# Problem
Reproduce each of the following rows verbatim, keeping their order, spacing and characters unchanged.

# Supplied data
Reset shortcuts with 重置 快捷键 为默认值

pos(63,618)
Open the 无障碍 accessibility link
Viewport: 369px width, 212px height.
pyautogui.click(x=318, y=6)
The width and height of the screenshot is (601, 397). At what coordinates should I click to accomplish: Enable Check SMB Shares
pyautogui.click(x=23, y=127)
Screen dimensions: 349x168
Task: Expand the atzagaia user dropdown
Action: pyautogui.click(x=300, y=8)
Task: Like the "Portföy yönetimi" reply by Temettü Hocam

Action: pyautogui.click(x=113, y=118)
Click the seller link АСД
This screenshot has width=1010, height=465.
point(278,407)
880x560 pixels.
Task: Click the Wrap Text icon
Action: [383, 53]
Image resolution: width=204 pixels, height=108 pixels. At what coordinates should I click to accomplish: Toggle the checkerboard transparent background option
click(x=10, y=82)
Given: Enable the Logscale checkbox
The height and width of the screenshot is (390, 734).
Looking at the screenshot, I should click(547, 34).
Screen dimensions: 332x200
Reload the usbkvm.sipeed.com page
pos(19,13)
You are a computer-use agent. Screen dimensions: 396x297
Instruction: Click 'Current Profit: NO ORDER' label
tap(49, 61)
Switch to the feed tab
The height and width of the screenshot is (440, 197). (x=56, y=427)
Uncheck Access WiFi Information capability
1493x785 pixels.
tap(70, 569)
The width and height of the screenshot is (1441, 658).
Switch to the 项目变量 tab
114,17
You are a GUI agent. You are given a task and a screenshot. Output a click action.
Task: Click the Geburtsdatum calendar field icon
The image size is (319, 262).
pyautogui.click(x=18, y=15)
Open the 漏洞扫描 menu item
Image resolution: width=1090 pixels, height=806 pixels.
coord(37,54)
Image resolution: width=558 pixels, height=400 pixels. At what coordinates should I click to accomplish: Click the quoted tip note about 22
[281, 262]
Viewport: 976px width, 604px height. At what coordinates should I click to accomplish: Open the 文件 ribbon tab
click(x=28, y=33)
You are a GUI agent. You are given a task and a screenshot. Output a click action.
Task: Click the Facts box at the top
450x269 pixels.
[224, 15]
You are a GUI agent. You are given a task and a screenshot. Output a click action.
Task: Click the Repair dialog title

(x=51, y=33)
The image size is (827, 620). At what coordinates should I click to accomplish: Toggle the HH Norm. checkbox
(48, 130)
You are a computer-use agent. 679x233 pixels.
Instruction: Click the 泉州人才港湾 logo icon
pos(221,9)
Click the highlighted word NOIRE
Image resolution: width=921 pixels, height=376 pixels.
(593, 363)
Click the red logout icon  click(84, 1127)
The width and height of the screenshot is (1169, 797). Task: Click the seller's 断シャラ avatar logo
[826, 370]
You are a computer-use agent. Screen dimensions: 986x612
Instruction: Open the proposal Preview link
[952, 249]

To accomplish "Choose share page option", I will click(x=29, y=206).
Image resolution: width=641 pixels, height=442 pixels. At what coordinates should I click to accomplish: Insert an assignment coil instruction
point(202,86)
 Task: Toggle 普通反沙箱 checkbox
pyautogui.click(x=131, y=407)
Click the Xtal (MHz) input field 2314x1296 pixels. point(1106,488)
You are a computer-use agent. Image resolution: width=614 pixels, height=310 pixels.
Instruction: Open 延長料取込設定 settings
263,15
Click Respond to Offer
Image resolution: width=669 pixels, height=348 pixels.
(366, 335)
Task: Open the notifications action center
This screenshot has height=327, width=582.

# Response
Reset shortcuts with 重置 快捷键 为默认值

pos(63,618)
Open the 无障碍 accessibility link
Viewport: 369px width, 212px height.
pyautogui.click(x=318, y=6)
The width and height of the screenshot is (601, 397). At what coordinates should I click to accomplish: Enable Check SMB Shares
pyautogui.click(x=23, y=127)
Screen dimensions: 349x168
Task: Expand the atzagaia user dropdown
Action: pyautogui.click(x=300, y=8)
Task: Like the "Portföy yönetimi" reply by Temettü Hocam

Action: pyautogui.click(x=113, y=118)
Click the seller link АСД
This screenshot has width=1010, height=465.
point(278,407)
880x560 pixels.
Task: Click the Wrap Text icon
Action: [383, 53]
Image resolution: width=204 pixels, height=108 pixels. At what coordinates should I click to accomplish: Toggle the checkerboard transparent background option
click(x=10, y=82)
Given: Enable the Logscale checkbox
The height and width of the screenshot is (390, 734).
Looking at the screenshot, I should click(547, 34).
Screen dimensions: 332x200
Reload the usbkvm.sipeed.com page
pos(19,13)
You are a computer-use agent. Screen dimensions: 396x297
Instruction: Click 'Current Profit: NO ORDER' label
tap(49, 61)
Switch to the feed tab
The height and width of the screenshot is (440, 197). (x=56, y=427)
Uncheck Access WiFi Information capability
1493x785 pixels.
tap(70, 569)
The width and height of the screenshot is (1441, 658).
Switch to the 项目变量 tab
114,17
You are a GUI agent. You are given a task and a screenshot. Output a click action.
Task: Click the Geburtsdatum calendar field icon
The image size is (319, 262).
pyautogui.click(x=18, y=15)
Open the 漏洞扫描 menu item
Image resolution: width=1090 pixels, height=806 pixels.
coord(37,54)
Image resolution: width=558 pixels, height=400 pixels. At what coordinates should I click to accomplish: Click the quoted tip note about 22
[281, 262]
Viewport: 976px width, 604px height. At what coordinates should I click to accomplish: Open the 文件 ribbon tab
click(x=28, y=33)
You are a GUI agent. You are given a task and a screenshot. Output a click action.
Task: Click the Facts box at the top
450x269 pixels.
[224, 15]
You are a GUI agent. You are given a task and a screenshot. Output a click action.
Task: Click the Repair dialog title

(x=51, y=33)
The image size is (827, 620). At what coordinates should I click to accomplish: Toggle the HH Norm. checkbox
(48, 130)
You are a computer-use agent. 679x233 pixels.
Instruction: Click the 泉州人才港湾 logo icon
pos(221,9)
Click the highlighted word NOIRE
Image resolution: width=921 pixels, height=376 pixels.
(593, 363)
Click the red logout icon  click(84, 1127)
The width and height of the screenshot is (1169, 797). Task: Click the seller's 断シャラ avatar logo
[826, 370]
You are a computer-use agent. Screen dimensions: 986x612
Instruction: Open the proposal Preview link
[952, 249]

To accomplish "Choose share page option", I will click(x=29, y=206).
Image resolution: width=641 pixels, height=442 pixels. At what coordinates should I click to accomplish: Insert an assignment coil instruction
point(202,86)
 Task: Toggle 普通反沙箱 checkbox
pyautogui.click(x=131, y=407)
Click the Xtal (MHz) input field 2314x1296 pixels. point(1106,488)
You are a computer-use agent. Image resolution: width=614 pixels, height=310 pixels.
Instruction: Open 延長料取込設定 settings
263,15
Click Respond to Offer
Image resolution: width=669 pixels, height=348 pixels.
(366, 335)
Task: Open the notifications action center
This screenshot has height=327, width=582.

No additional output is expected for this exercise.